Task directions: Take the listing below and output it again exactly.

Records supplied Start Marker

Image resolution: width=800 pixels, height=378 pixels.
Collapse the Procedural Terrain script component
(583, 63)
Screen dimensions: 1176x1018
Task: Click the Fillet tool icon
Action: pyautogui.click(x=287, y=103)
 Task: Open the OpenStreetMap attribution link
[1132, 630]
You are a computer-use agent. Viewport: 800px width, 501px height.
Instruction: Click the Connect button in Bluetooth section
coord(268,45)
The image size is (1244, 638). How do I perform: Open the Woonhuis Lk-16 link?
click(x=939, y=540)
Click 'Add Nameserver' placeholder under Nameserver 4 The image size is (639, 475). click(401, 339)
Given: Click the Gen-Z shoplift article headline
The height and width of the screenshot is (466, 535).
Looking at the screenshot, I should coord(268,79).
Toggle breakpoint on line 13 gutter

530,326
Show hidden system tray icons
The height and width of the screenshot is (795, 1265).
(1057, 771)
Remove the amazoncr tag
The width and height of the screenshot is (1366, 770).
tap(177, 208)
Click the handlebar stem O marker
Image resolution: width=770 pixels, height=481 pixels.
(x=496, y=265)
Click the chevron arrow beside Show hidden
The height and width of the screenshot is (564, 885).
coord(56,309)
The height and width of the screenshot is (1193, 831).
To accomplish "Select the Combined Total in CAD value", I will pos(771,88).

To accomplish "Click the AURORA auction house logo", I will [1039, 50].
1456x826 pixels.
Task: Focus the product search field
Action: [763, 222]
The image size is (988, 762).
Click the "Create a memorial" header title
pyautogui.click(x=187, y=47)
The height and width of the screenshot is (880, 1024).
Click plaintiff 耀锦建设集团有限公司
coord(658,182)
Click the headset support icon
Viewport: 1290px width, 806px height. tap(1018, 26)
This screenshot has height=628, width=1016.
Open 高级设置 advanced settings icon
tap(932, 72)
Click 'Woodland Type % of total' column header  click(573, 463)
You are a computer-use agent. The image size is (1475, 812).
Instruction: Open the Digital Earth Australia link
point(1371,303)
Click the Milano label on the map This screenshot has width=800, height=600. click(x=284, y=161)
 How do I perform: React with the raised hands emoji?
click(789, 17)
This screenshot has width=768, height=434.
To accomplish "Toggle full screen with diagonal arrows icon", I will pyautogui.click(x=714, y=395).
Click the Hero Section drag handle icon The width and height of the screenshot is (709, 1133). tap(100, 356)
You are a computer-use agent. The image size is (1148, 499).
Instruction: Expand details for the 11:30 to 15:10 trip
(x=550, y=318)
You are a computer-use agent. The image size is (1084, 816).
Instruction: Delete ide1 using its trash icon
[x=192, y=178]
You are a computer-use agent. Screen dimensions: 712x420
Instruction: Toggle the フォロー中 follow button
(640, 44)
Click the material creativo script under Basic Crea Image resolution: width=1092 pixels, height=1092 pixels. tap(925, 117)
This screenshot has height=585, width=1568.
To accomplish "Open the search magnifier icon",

Records supplied End Marker

Exercise response:
Image resolution: width=800 pixels, height=378 pixels.
Collapse the Procedural Terrain script component
(583, 63)
Screen dimensions: 1176x1018
Task: Click the Fillet tool icon
Action: pyautogui.click(x=287, y=103)
 Task: Open the OpenStreetMap attribution link
[1132, 630]
You are a computer-use agent. Viewport: 800px width, 501px height.
Instruction: Click the Connect button in Bluetooth section
coord(268,45)
The image size is (1244, 638). How do I perform: Open the Woonhuis Lk-16 link?
click(x=939, y=540)
Click 'Add Nameserver' placeholder under Nameserver 4 The image size is (639, 475). click(401, 339)
Given: Click the Gen-Z shoplift article headline
The height and width of the screenshot is (466, 535).
Looking at the screenshot, I should coord(268,79).
Toggle breakpoint on line 13 gutter

530,326
Show hidden system tray icons
The height and width of the screenshot is (795, 1265).
(1057, 771)
Remove the amazoncr tag
The width and height of the screenshot is (1366, 770).
tap(177, 208)
Click the handlebar stem O marker
Image resolution: width=770 pixels, height=481 pixels.
(x=496, y=265)
Click the chevron arrow beside Show hidden
The height and width of the screenshot is (564, 885).
coord(56,309)
The height and width of the screenshot is (1193, 831).
To accomplish "Select the Combined Total in CAD value", I will pos(771,88).

To accomplish "Click the AURORA auction house logo", I will [1039, 50].
1456x826 pixels.
Task: Focus the product search field
Action: [763, 222]
The image size is (988, 762).
Click the "Create a memorial" header title
pyautogui.click(x=187, y=47)
The height and width of the screenshot is (880, 1024).
Click plaintiff 耀锦建设集团有限公司
coord(658,182)
Click the headset support icon
Viewport: 1290px width, 806px height. tap(1018, 26)
This screenshot has height=628, width=1016.
Open 高级设置 advanced settings icon
tap(932, 72)
Click 'Woodland Type % of total' column header  click(573, 463)
You are a computer-use agent. The image size is (1475, 812).
Instruction: Open the Digital Earth Australia link
point(1371,303)
Click the Milano label on the map This screenshot has width=800, height=600. click(x=284, y=161)
 How do I perform: React with the raised hands emoji?
click(789, 17)
This screenshot has width=768, height=434.
To accomplish "Toggle full screen with diagonal arrows icon", I will pyautogui.click(x=714, y=395).
Click the Hero Section drag handle icon The width and height of the screenshot is (709, 1133). tap(100, 356)
You are a computer-use agent. The image size is (1148, 499).
Instruction: Expand details for the 11:30 to 15:10 trip
(x=550, y=318)
You are a computer-use agent. The image size is (1084, 816).
Instruction: Delete ide1 using its trash icon
[x=192, y=178]
You are a computer-use agent. Screen dimensions: 712x420
Instruction: Toggle the フォロー中 follow button
(640, 44)
Click the material creativo script under Basic Crea Image resolution: width=1092 pixels, height=1092 pixels. tap(925, 117)
This screenshot has height=585, width=1568.
To accomplish "Open the search magnifier icon",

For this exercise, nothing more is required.